begin The input

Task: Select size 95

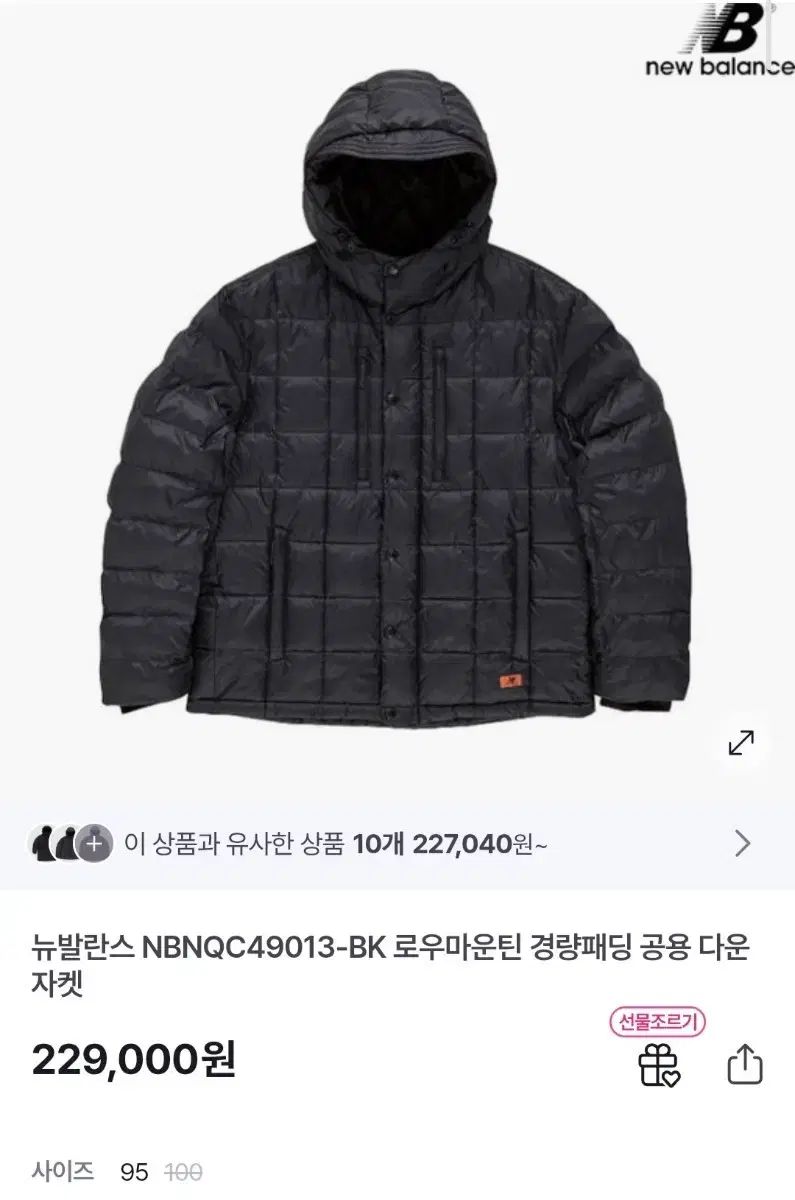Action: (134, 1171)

end The input
begin The input

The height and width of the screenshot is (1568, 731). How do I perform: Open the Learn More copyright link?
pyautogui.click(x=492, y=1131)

end The input
begin The input

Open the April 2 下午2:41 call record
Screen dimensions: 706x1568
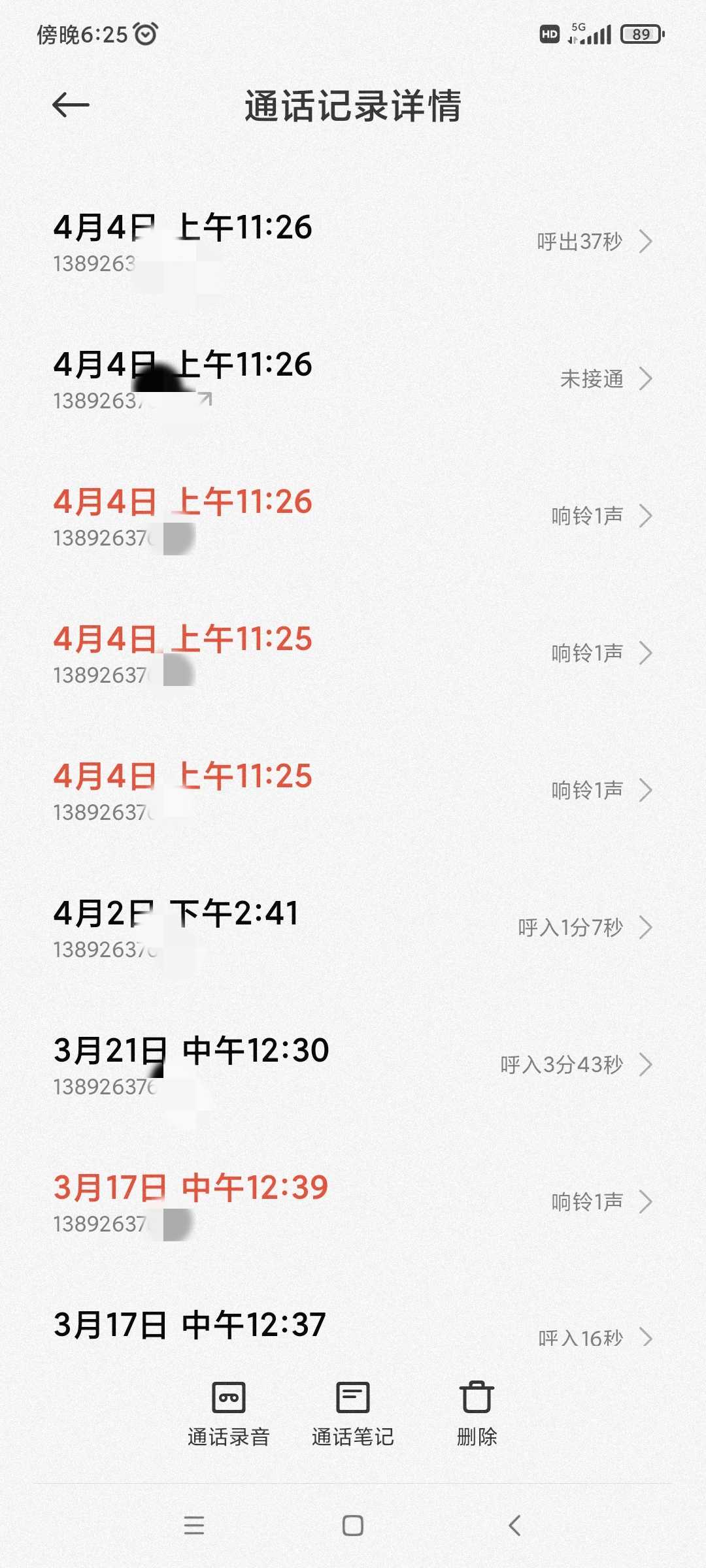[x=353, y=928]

end The input

→ Your goal
Write the lines from the one containing "Open the April 2 下午2:41 call record" through the one containing "[x=353, y=928]", inclusive, as a JSON list of strings with one string per line. Omit blank lines and leave out the pictures.

→ Solution below
[
  "Open the April 2 下午2:41 call record",
  "Screen dimensions: 706x1568",
  "[x=353, y=928]"
]